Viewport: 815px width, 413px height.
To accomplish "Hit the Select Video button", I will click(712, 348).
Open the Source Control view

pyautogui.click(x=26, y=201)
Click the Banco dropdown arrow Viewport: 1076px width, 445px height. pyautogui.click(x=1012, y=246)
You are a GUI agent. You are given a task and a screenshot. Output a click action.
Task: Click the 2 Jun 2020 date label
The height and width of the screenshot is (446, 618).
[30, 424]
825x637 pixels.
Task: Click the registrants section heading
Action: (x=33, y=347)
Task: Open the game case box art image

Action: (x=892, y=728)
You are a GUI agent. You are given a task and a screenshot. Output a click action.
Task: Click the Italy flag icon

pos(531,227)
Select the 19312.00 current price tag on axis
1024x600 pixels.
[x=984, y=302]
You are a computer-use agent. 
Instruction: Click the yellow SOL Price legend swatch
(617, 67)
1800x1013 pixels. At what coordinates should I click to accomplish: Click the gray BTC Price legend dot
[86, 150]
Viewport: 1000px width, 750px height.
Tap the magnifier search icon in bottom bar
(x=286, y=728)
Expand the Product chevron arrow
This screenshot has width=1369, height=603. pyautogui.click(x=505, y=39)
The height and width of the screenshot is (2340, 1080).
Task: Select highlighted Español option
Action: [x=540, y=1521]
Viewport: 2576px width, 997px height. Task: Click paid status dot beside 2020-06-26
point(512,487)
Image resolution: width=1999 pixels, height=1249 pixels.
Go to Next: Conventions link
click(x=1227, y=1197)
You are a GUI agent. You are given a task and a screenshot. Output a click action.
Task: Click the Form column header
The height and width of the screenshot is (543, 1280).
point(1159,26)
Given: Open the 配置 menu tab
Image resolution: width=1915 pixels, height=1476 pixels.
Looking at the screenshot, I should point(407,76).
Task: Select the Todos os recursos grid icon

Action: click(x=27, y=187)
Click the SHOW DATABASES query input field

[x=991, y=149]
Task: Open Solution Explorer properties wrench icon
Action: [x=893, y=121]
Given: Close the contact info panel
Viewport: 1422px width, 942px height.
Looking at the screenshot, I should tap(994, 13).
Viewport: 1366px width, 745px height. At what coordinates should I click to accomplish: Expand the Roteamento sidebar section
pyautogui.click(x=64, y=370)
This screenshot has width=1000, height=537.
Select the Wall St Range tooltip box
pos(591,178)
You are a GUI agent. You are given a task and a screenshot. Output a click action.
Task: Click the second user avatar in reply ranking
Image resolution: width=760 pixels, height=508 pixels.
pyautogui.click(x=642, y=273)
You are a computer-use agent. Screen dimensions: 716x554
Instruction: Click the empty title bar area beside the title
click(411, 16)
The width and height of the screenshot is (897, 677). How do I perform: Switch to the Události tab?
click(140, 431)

┄┄┄┄┄┄┄┄┄┄┄┄┄┄┄┄┄┄┄┄

* _Your instructions_
Where the word "computer" appears in a line of the entries, copy that line.

* _Solution for this exercise_
You are a computer-use agent. 
You are a computer-use agent. Screen dimensions: 716x554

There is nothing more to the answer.